Chaque année, les deux régimes prétendent honorer la mémoire des victimes algériennes jetées dans la Seine par la police française. Et chaque année, ils échouent à affronter la vérité.
En France, la reconnaissance reste partielle, soigneusement calibrée pour ne pas ouvrir la voie à la justice. Emmanuel Macron a parlé de « crimes inexcusables », sans jamais prononcer les mots « crime d’État ». Les archives, théoriquement accessibles depuis 2021, demeurent verrouillées par des procédures administratives et des lenteurs bureaucratiques. Les chiffres des victimes restent incertains parce que l’État français refuse toujours une enquête indépendante. Tant que Paris ne lèvera pas tous les verrous de ses archives et ne permettra pas un examen judiciaire complet, le 17 octobre 1961 restera un crime couvert d’un vernis mémoriel.
De l’autre côté de la Méditerranée, le pouvoir algérien instrumentalise la mémoire sans jamais la servir. Il organise des cérémonies, mais garde lui aussi ses archives sous clé. Les chercheurs indépendants y sont empêchés d’enquêter librement. Le régime préfère utiliser le souvenir du 17 octobre pour alimenter un discours victimaire et détourner l’attention de sa propre absence de transparence sur l’histoire nationale. Commémorer sans ouvrir les archives, c’est perpétuer le silence qu’on prétend briser.
Cette année, la contradiction a pris une tournure absurde. Un sit-in revendicatif pacifique, organisé par le collectif Libérons l’Algérie pour exiger l’ouverture des archives et la vérité complète sur les événements du 17 octobre, a été interdit au pont Saint-Michel — lieu même du massacre — alors que des cérémonies officielles et folkloriques y étaient autorisées. Le préfet de police a justifié son interdiction par un improbable « risque de chute dans la Seine », selon l’ordonnance du tribunal administratif de Paris du 17 octobre 2025.

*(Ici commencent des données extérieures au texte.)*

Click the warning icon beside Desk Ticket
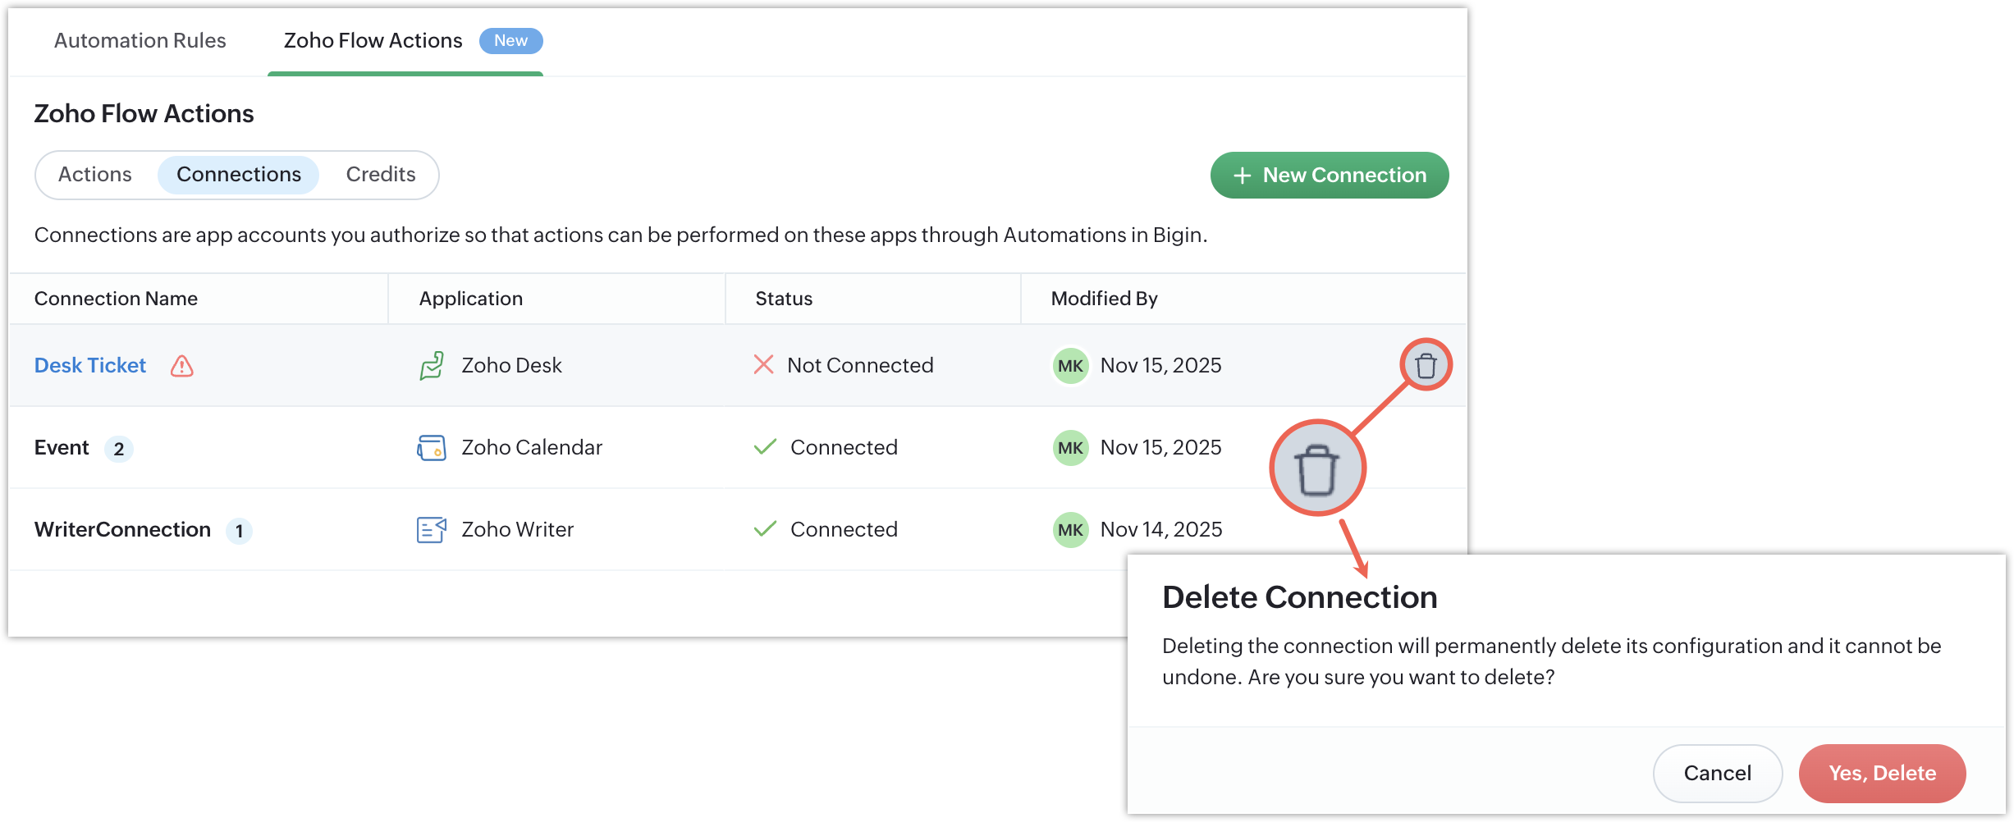The height and width of the screenshot is (827, 2014). coord(181,366)
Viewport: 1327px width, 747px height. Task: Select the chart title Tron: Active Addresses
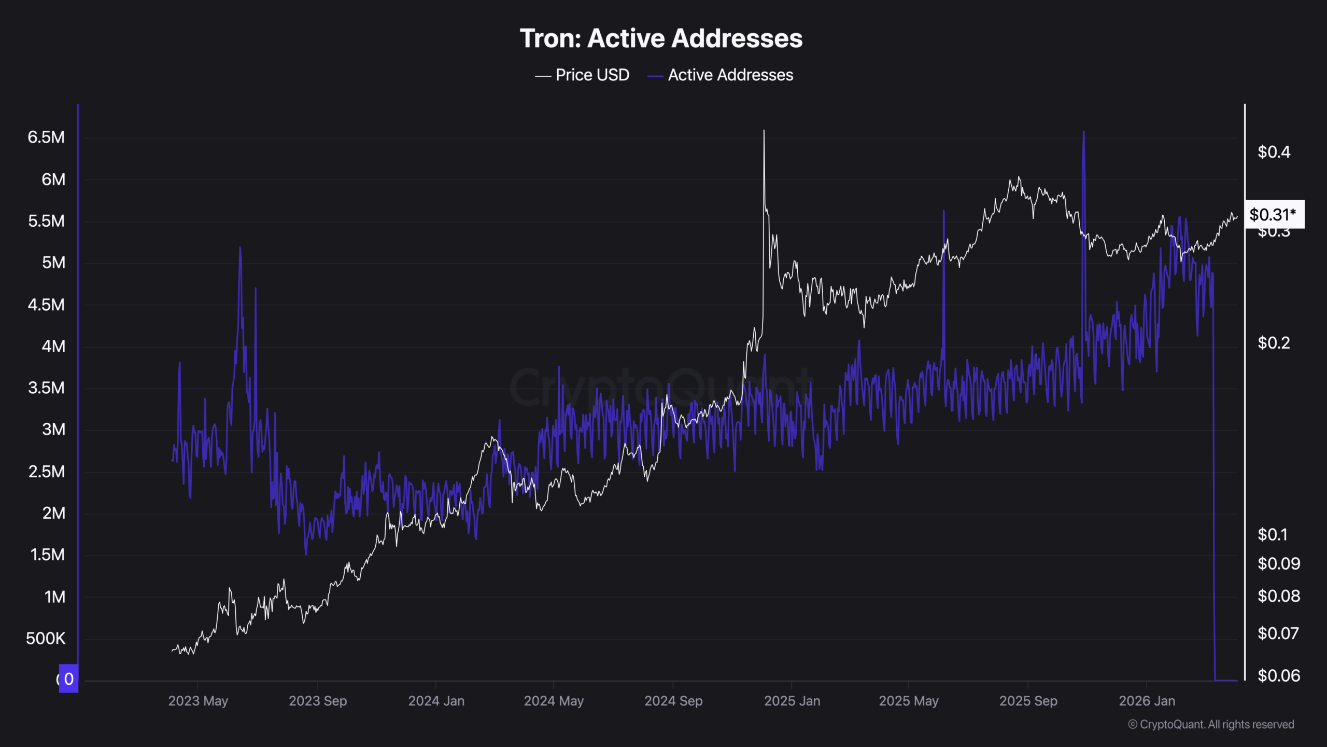click(660, 38)
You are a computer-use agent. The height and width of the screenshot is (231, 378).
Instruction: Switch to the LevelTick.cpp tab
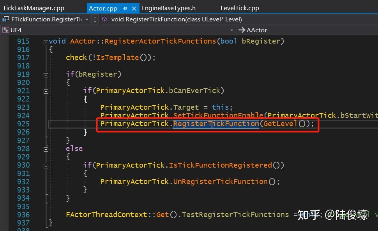(241, 7)
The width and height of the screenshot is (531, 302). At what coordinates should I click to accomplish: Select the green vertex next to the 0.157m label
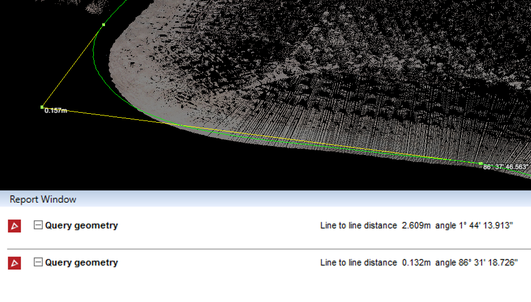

Pendant que les uns déposaient des gerbes sous protection, d’autres étaient écartés au nom de la sécurité. Ce contraste illustre parfaitement la politique mémorielle française : commémorer les morts, mais empêcher les vivants de parler d’eux.
Les deux États pratiquent la même stratégie : une mémoire sous contrôle, sans vérité ni justice. Tant que la France craindra la reconnaissance pleine et que l’Algérie refusera la transparence, la Seine restera un cimetière sans noms, et la mémoire du 17 octobre un instrument politique, pas un devoir d’histoire.